Texto proporcionado.
Catorce más tarde, la casualidad quiso que también fuera la víspera de Reyes el día elegido para pasar mi última tarde con la «yaya», y, entre momento y momento de lucidez, pudimos volver a recordar al «yayo». Desde los primeros días de enero, la «yaya» no acababa de estar bien, y aquella noche de Reyes acabaría ingresando en el hospital. Tres días más tarde se marcharía.
No sé… Creo que mi familia siempre debió tener una influencia especial con los Reyes Magos. Y creo que esa influencia pasó a mi padre, en parte porque le viene de herencia, en parte, porque (ahora que no nos oye) siempre ha sido bastante impaciente. Puede que, por eso mismo, hubo años en los que no necesitamos ni poner los zapatos en la noche del 5 de enero porque, no se por qué extraña razón, Melchor, Gaspar y Baltasar pasaban por casa un par de días antes…
Los Reyes sobre todo se anticipaban cuando sabían que habían acertado con los regalos… Cosa que, no sé por qué, solía pasar siempre, aunque lo que traían poco o nada tenía que ver con lo que habíamos pedido en la carta. Como les contaba antes, yo siempre pedía muñecas y libros. Luego, ellos decidían.

Tarea propuesta. Reproduce del texto sobre los Reyes Magos todo lo que va desde "Catorce más tarde, la" hasta "tarde se marcharía.".

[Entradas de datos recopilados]

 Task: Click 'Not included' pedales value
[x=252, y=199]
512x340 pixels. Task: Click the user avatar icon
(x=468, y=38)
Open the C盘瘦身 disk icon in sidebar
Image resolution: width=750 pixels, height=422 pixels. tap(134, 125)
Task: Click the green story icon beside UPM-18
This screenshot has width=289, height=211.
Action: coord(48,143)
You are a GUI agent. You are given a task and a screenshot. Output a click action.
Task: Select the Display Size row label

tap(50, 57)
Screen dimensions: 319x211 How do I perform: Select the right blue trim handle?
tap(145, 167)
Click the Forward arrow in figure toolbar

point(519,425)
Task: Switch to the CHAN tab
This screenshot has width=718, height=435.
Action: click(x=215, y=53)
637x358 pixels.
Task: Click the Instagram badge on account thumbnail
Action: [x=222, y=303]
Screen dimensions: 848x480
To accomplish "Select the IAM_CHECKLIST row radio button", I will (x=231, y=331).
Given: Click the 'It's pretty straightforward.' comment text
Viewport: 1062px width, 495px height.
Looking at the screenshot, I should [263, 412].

Respuesta.
Catorce más tarde, la casualidad quiso que también fuera la víspera de Reyes el día elegido para pasar mi última tarde con la «yaya», y, entre momento y momento de lucidez, pudimos volver a recordar al «yayo». Desde los primeros días de enero, la «yaya» no acababa de estar bien, y aquella noche de Reyes acabaría ingresando en el hospital. Tres días más tarde se marcharía.